In this study, a developed prototype system collected data in two real experimental scenarios. The results for the traditional WKNN, LC-WKNN, and DFW-WKNN algorithms are compared in terms of positioning accuracy and efficiency. Through the above analysis, we know that:

(1) The proposed DFW-WKNN algorithm significantly improves the traditional WKNN algorithm in terms of positioning accuracy. The average error improvements were 27.14% and 53.96% in the above two typical experimental scenarios. The maximum positioning error can be effectively controlled, and the error distribution is more concentrated.

(2) The proposed DFW-WKNN algorithm greatly improves the traditional WKNN algorithm in terms of positioning efficiency. The average positioning time improvements were 84.08% and 94.57% in the above two typical experimental scenarios. The efficiency improvement becomes more apparent when the number of fingerprints in the database increases.

(3) The proposed DFW-WKNN outperforms the LC-WKNN positioning algorithm in terms of both positioning accuracy and efficiency. The average error improvements were 28.17% and 50.13%, and the average positioning time improvements were 23.19% and 71.74%, in the above two typical experimental scenarios. The efficiency improvement was more prominent in large-scale positioning regions.

The proposed dynamic fingerprint window improves the traditional WKNN positioning algorithm by selecting the fingerprint data in the indoor pedestrian movement range, which solves the interference from some irrelevant fingerprints far away from the actual position. Compared with the WKNN improvement algorithm based on fingerprint clustering, the optimization effect of DFW-WKNN is noticeable. When compared with some complex fusion models such as Kalman filtering and hidden Markov models, the improvement effect of the proposed method is not prominent. Still, the DFW-WKNN algorithm’s complexity is very low and easy to understand, which is a great feature and advantage. In terms of positioning efficiency, the DFW-WKNN algorithm’s optimization effect is very prominent, especially for large-scale positioning scenes. Unlike the common fingerprint clustering algorithm, the proposed algorithm takes the former location as the prior knowledge, and the computational cost is relatively fixed.

5. Summary and Future Work

The traditional WKNN algorithm in large-scale positioning regions would lead to high computation expenses, which would affect positioning efficiency. Due to signal instability, some fingerprints reduce positioning accuracy when performing the matching calculation process. Aiming to select appropriate similar fingerprint data from the database more quickly and accurately, this paper presents an improved Bluetooth indoor positioning method using the dynamic fingerprint window for the above problem. The dynamic fingerprint window is used to reduce the searching range for fingerprint data, and it can be calculated by the indoor pedestrian movement.

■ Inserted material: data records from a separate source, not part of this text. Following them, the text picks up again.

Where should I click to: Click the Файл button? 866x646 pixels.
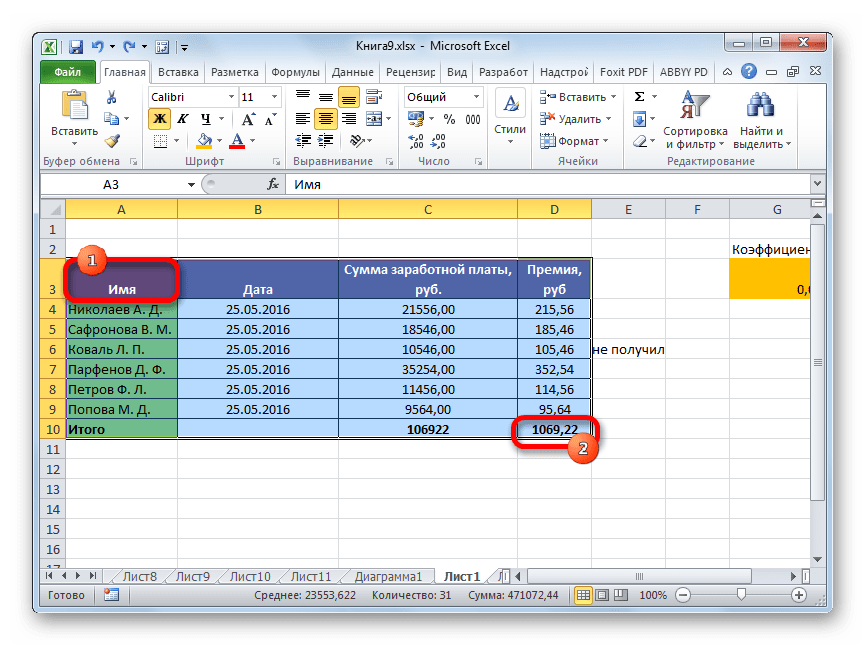68,72
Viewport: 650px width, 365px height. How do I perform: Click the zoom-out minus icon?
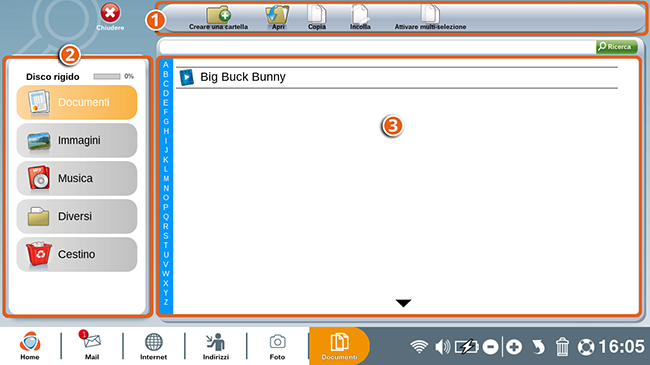pos(490,347)
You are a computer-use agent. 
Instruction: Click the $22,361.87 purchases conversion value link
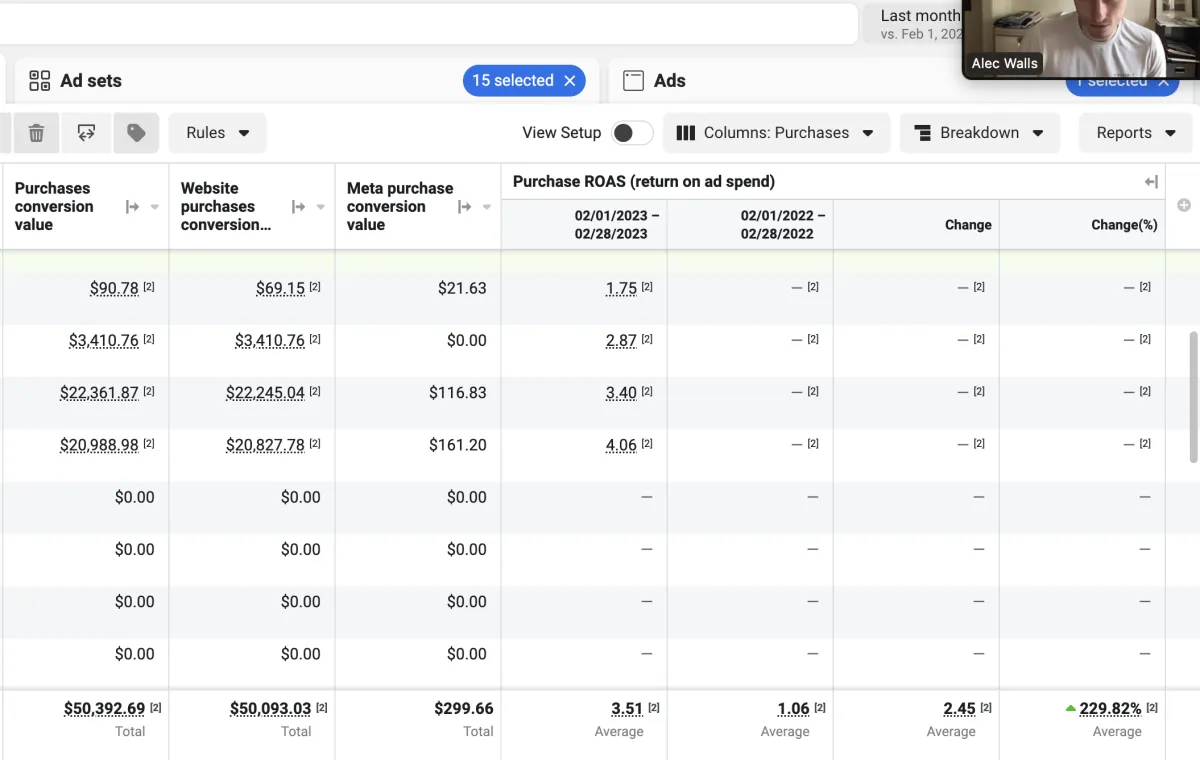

Compared with the traditional WKNN algorithm, the proposed DFW-WKNN positioning algorithm dramatically improved the positioning accuracy and efficiency. The comparison results also demonstrate that the proposed DFW-WKNN outperforms the LC-WKNN positioning algorithm, considering the commonly used methods for large-scale positioning regions. The efficiency improvement became more apparent when the number of fingerprints in the database increased, and the positioning accuracy was greatly improved. Our future research will apply the proposed DFW-WKNN positioning method to other positioning technologies, such as Wi-Fi positioning, LED visible light positioning, deep learning algorithms, and multi-technology integration positioning.